Vehicles enter the United States from Canada. Police arrested Jordan Tanner Dakota Treleaven, 32, in Edmonton on Thursday.David Ryder/Reuters
Canadian and American border agencies have worked with the RCMP to arrest a Vancouver man who was allegedly importing illegal firearms from the United States while sending small shipments of fentanyl to New York State.
On Friday, B.C.’s specialized gang unit announced Jordan Tanner Dakota Treleaven, 32, was arrested the day before in Edmonton as part of an investigation it started in February with the Canada Border Services Agency into alleged importation of guns.
During the same time, U.S. Customs and Border Protection had intercepted four separate fentanyl shipments of up to 500 grams each bound for New York.
Canadian investigators saw a bulletin about these seizures and touched base with their American counterparts, said Corporal Sarbjit Sangha, spokesperson for B.C.’s Combined Forces Special Enforcement Unit, a gang squad made up of police from across the province who operate out of the RCMP’s headquarters in Surrey.
A search warrant of a property allegedly connected to the accused in Vancouver turned up an illegal gun and around 600 grams of fentanyl, Cpl. Sangha said during an interview Friday. A news release said that the suspect remains in custody and faces seven charges, while the gun investigation that spurred the search warrant “remains ongoing and involves a separate suspect.”

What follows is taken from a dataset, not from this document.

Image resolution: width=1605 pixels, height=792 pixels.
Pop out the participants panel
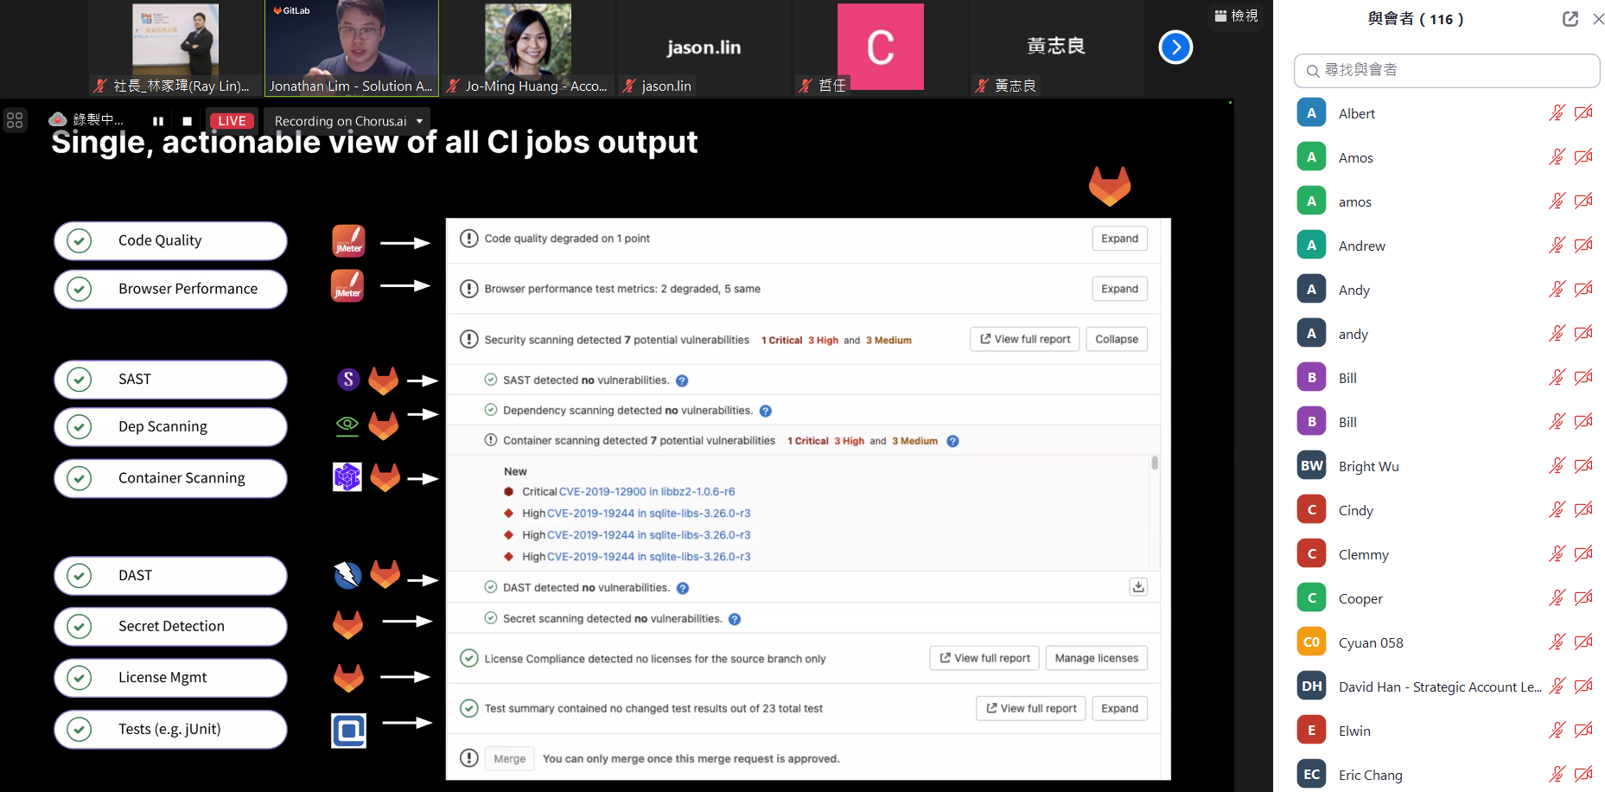[x=1570, y=19]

Leaders from the RCMP, CBSA and US CBP heralded the joint investigation as evidence of their shared priority in disrupting North America’s illicit trade in fentanyl and its analogues, a deadly class of poisoned substances that has killed tens of thousands of people in Canada and the U.S. over the past decade.
Shortly after U.S. President Donald Trump was re-elected last November he started making claims about Canadian fentanyl “pouring” into his country, part of his pretext for imposing tariffs that have ignited a trade war.

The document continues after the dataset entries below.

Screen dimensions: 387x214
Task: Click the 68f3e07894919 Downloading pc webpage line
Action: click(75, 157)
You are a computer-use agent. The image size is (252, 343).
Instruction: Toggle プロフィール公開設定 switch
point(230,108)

White House using misleading fentanyl data to justify tariffs
Cpl. Sangha said each gram of fentanyl equals roughly 10 doses. The substances seized in this latest investigation are now being analyzed by a lab to see whether the RCMP can connect these drugs to one of the recent busts in B.C. of so-called “superlabs,” she added.
The Globe and Mail recently published an investigation into why only one man has been charged so far in connection with a massive methamphetamine and fentanyl lab dismantled last October in B.C.’s Shuswap region that authorities said took millions of doses off the street.
Investigators on both sides of the borders say Canadian legal precedents guiding evidence disclosure make it difficult for them to secure justice in these complex cases, while critics note officers can work in silos or even at cross-purposes to their colleagues in other units or agencies.